It was against this uneven backdrop that the spinoff took place. Although higher-ups at ADS supported the spinoff in principle, its terms were the subject of intense debate. On one side, ADS’s CEO (defendant Ralph Andretta), ADS’s board chairman, and others proposed that the spun-off Loyalty should pay ADS a $750 million dividend, which Loyalty would fund with debt of its own. On the other, defendants Charles Horn and John Chesnut, whom ADS tapped to become Loyalty’s CEO and CFO, respectively, wanted more favorable terms for Loyalty. When Horn and Chesnut objected to the size of the dividend, other ADS executives told them to “get with the program, or they would no longer be employed by ADS or [Loyalty].” R.30, PageID 334. ADS’s CFO promised Chesnut that supporting the spinoff would be to his personal benefit, given that a current ADS director would chair Loyalty’s board and could influence his compensation. As for Horn, ADS’s chairman told him to think of it “like a kidney stone; it’s painful but all you can do is wait for it to pass.” Id., PageID 336.

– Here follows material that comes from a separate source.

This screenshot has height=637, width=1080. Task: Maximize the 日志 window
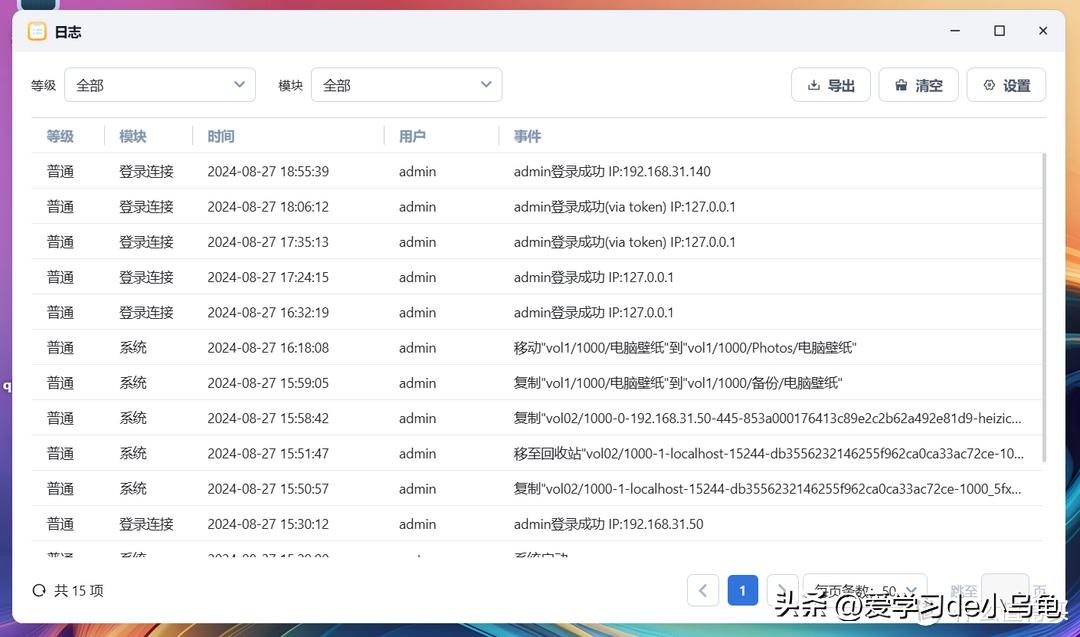[x=999, y=31]

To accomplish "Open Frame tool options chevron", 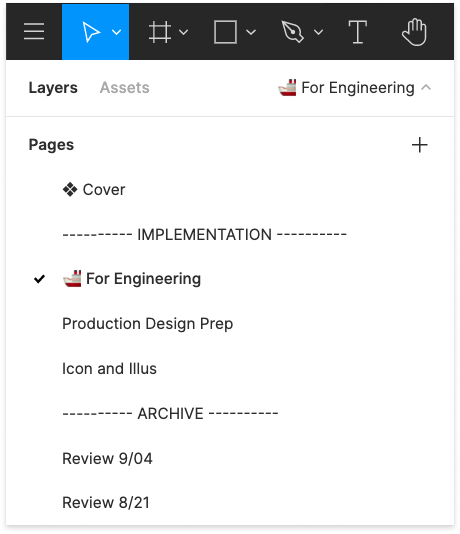I will click(x=184, y=32).
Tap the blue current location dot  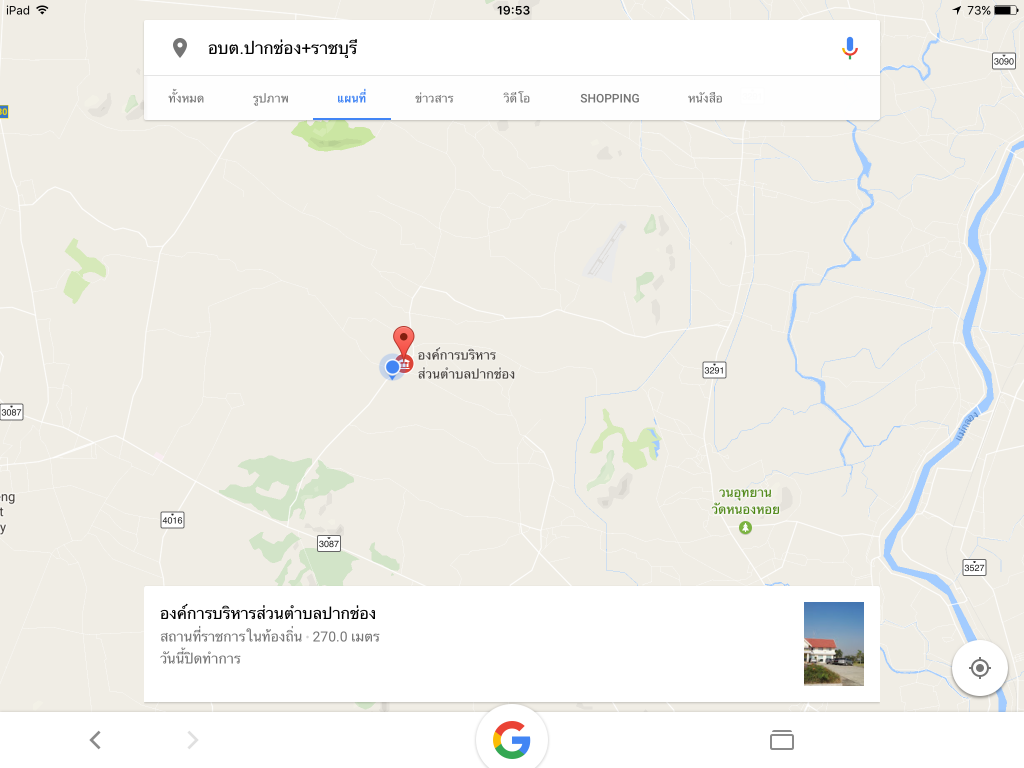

Ultimately, the board approved the spinoff as Andretta and other ADS management proposed. ADS then announced to investors that it would spin off LoyaltyOne on a tax-free basis by distributing 81% of Loyalty’s shares to existing ADS stockholders. ADS would retain the remaining 19% share, through which it would receive a $750 million dividend. ADS, however, indicated that it would sell off that minority interest (valued at around $50 million) within a year to pay down its debts.

B.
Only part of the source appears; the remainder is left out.